By Susan Ferriss
sferriss@sacbee.com
Published: Monday, Jun. 8, 2009 - 12:00 am | Page 1A
Juan Pedro Panuco said he and other immigrant inmates at Folsom State Prison have heard that California is so cash-strapped, some of them could get sprung early and then deported.
"Some of them are excited," said Panuco. He's not.
At 36, he's been in California since he was 18, is married to a legal U.S. resident and has three small children. He is nine months into a 13-month sentence he got for selling drugs.
Panuco may not want it, but the Mexican inmate is likely a prime candidate for early release under a cost-cutting plan on the table now from Gov. Arnold Schwarzenegger, facing a $24.3 billion budget deficit.
How broadly the plan can be applied and how much it can really save is in question.
The governor's Finance Department estimates $182 million in savings if the state were to release for deportation about 8,000 of the 19,000 identified undocumented prisoners.
But that projection appears overly optimistic: Finance and legislative officials say that only about 1,400 undocumented prisoners fit the profile of an inmate whose sentence can be commuted by the governor. And springing 1,400 inmates saves only about $32 million.

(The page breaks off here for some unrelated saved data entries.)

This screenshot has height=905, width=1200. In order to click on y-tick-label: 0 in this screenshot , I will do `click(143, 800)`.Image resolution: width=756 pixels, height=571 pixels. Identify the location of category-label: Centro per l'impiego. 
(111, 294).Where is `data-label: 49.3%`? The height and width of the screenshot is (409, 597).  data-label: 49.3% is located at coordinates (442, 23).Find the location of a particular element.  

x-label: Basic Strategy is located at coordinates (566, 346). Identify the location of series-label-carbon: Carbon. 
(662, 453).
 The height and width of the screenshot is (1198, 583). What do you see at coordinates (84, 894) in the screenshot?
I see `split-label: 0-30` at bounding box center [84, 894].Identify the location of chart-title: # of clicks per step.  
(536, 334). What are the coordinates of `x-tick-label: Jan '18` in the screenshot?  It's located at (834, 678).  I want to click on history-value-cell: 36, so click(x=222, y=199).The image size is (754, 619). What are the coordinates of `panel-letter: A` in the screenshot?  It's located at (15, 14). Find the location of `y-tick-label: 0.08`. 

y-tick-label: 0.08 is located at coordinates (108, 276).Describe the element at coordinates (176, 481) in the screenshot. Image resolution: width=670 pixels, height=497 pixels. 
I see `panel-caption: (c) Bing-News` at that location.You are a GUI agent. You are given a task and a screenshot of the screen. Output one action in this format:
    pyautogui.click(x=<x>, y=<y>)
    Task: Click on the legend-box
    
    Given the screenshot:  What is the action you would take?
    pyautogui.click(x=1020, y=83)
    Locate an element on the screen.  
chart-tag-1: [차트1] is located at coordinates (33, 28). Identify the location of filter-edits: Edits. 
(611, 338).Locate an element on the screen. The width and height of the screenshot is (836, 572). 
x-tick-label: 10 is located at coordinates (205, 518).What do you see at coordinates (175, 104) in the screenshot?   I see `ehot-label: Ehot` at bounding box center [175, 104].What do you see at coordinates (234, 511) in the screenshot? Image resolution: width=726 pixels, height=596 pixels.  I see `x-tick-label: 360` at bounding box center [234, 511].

That's out of the $10 billion the state spends to house a total inmate population of about 168,000.
To be eligible for a commutation by the governor, an inmate must have just one felony conviction, for a crime that is not violent or sexual, and is not on a list of other disqualifying crimes.
Another 4,000 undocumented prisoners convicted of more than one nonviolent, nonsexual felony also could be eligible – but only if a majority of California Supreme Court justices agrees to it, officials said.
To get to 8,000 immigrant inmate releases, lawmakers would have to get into the mix, signing off on redefining some felonies as misdemeanors – a potentially steep political hurdle.
Schwarzenegger's plan to commute their sentences would speed up what is already occurring: Illegal immigrants do their time and are turned over to federal authorities for deportation.
Some lawmakers already have started to question the wisdom of releasing immigrants early for deportation, given that some ultimately would return to California.
"We are compromising justice," said Assemblyman Jim Nielsen, R-Gerber, when he heard details of the plan.
In 2007, California prisons turned over about 12,000 paroled inmates from various countries for deportation, but 1,600 later were discovered to have returned to California and committed parole violations.